> _JOB 1_: Rewrite the Daylight Saving Time piece from "Don’t forget to" to "forgets every day.", putting "grump" in place of "curmudgeon".
> _JOB 2_: Pick up the Daylight Saving Time piece where it stops and keep writing it.

> _READING TEXT_:
You Gotta Love Daylight Saving Time!

By | March 10, 2022

 

 

You Gotta Love Daylight Saving Time!

Don’t forget to set your clocks ahead one hour this weekend unless you’re in Arizona or Hawaii or some parts of Canada(?)

My Canadian friends can skip to the bottom of us this if you’re in a hurry.

Even though I’m an old curmudgeon – and let me emphasize the “OLD” part – I still manage to learn something new every day – this is, I think, nature’s way of replacing some of the dozens of things my aging brain forgets every day. 

I learned that calling Daylight Saving Time, “Daylight Savings Time”, with an S is, incorrect. They say it makes me look like an idiot to everyone who knows it’s correctly called Daylight Saving Time.  This means, of course, the Grammar Police who always seem to have a warrant out for my arrest. I’ve spent my entire life – well most of it since high school at least- hiding from the Grammar Police.

Lookie here:

“Daylight Savings Time is a misspelling, but more common than the correct term. Setting our clocks 1 hour forward in the spring is often referred to as “Daylight Savings Time” even though “Daylight Saving Time” is the correct spelling…”

If so inclined, you can check my source here.

I’m so tired of being corrected, I tells ya! So, not wanting to look like an idiot or a fool, any more than I usually do, I’ve called this piece “You Gotta Love Daylight Saving Time!” That should appease those who look for perfection – although I can’t promise anywhere near perfection for what lies just ahead.

SET YOUR CLOCKS AHEAD BEFORE BED ON SATURDAY!

First, I’m going to remind you to set your clocks ahead an hour this weekend – normally Saturday before you go to bed – say the time experts.

> _ENTRIES_:
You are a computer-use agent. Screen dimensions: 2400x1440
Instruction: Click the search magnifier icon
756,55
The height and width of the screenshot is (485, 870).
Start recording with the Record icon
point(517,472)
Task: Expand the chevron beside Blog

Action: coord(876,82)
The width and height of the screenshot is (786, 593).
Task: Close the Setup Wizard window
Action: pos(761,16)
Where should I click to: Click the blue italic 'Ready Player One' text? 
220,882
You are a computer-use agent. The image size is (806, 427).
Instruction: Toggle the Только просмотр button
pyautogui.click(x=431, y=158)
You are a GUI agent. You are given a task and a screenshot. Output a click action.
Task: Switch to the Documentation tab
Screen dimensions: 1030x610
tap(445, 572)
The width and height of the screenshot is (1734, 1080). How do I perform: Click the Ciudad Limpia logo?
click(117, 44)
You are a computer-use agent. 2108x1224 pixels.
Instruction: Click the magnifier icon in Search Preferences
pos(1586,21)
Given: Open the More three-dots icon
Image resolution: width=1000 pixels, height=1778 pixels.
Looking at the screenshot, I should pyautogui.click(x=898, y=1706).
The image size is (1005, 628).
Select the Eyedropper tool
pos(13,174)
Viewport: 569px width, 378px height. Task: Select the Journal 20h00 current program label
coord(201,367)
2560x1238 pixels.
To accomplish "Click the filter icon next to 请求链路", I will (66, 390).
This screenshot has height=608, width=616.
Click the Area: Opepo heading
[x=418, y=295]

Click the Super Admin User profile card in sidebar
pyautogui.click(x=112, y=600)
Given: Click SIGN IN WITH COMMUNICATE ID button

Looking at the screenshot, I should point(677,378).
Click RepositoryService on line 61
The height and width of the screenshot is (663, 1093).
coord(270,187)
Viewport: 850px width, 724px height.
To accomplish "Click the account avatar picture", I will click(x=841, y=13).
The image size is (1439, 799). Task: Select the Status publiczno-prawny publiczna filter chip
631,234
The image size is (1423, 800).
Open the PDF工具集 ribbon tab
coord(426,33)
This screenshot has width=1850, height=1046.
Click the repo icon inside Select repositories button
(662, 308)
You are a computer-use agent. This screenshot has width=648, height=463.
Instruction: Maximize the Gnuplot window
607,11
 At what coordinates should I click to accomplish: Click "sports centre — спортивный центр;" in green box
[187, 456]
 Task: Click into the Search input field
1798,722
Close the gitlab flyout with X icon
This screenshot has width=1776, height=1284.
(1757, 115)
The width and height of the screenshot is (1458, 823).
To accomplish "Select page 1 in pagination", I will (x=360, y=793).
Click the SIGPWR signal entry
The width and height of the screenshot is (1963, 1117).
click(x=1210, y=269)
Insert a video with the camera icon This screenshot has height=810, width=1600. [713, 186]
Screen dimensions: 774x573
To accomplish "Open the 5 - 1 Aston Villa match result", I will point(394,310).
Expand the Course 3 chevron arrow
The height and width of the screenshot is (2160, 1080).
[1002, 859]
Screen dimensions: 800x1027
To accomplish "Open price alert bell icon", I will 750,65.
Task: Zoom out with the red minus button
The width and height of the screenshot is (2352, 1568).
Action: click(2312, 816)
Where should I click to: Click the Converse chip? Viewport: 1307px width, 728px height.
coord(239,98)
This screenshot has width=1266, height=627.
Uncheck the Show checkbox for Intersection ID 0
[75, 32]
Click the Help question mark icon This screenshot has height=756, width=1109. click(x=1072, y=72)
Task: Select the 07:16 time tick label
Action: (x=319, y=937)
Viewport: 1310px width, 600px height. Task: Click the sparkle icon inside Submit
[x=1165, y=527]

> _EXPECTED ANSWER 1_:
Don’t forget to set your clocks ahead one hour this weekend unless you’re in Arizona or Hawaii or some parts of Canada(?)

My Canadian friends can skip to the bottom of us this if you’re in a hurry.

Even though I’m an old grump – and let me emphasize the “OLD” part – I still manage to learn something new every day – this is, I think, nature’s way of replacing some of the dozens of things my aging brain forgets every day.

> _EXPECTED ANSWER 2_:
However, I suggest you do it on Saturday afternoon around 5:07 PM (standard time) that way you can get used to the later sunset, and if you doze off before the witching hour your duty of springing your clock ahead an hour is already done.

I used to hate the day when we set the clocks ahead an hour. For I loved to skulk around in the dark – to me Daylight Saving Time was anathema. I used to enjoy taking walks in the dead dark of night – which on standard time around here is can be as early as 5:15 PM – and seeing that everyone was snug in their homes. It was comforting. I once traipsed through nearby neighborhoods in ny brand-spankin’-new Cat’s Pause® walking shoes. OK, so they’re expensive and hard to find – but everyone deserves to splurge a little… even if you’re broke.

Most people have car loans – I have shoe loans. I say splurge before the big dirge.

Cloudeight Essay I know that sounds morose, morbid, and melancholy, but it’s true. And what better reminder is there than the hourglass metaphor – each one of us has an hourglass with our name on it sitting up there in the Hall of Hourglasses – and in each of those hourglasses, the sand is swiftly running out. My sand, your sand, everyone’s sand — all running out.  And no matter how much money you have – you can’t buy more sand. The Great Equalizer! When that last grain of sand slides down the tube, it’s lights out. It’s over. Kapuk. Finished! The Fat Lady Sings!

Anyway, Daylight Saving Time used to be a sad time for me – no more long nights of darkness, no more nightly walks skulking stealthily through the murky, gloomy, silent streets alone with my thoughts – peering into people’s homes to see what they’re watching on TV. “LOOK! There’s Red Skelton!”

I don’t feel that way anymore. Back when I used to enjoy those stealthy walks in the cloaking black veil of night, I also used to be able to stay awake past 10:00 PM. Back in the day, I had time to enjoy good books and good movies before turning in for the night. So, I used to love the dark and gloom and the shadows and all the murky things borne on those dark wings of the night – and finding out what people like to watch on TV.

But not anymore.

In the fall and winter, when we are on standard time, I can hardly stay awake past 9:00 o’clock. It gets starts dark around here at about 4:45  PM and by 5:15 PM it’s dark. In my meager life that means by the time the clock strikes nine, the night has already shrouded my world in gloomy, melancholy darkness for nearly four hours.

If I start to read the book – or tablet- no matter how exciting or good, inevitably plummets from my hand to the floor, making a loud thud and waking me. I can manage only 2 or 3 pages each evening. At that rate, it takes me 4 months to read a 350-page novel. So a book I start in November, I probably won’t finish until March. By then, I can’t remember what it’s about.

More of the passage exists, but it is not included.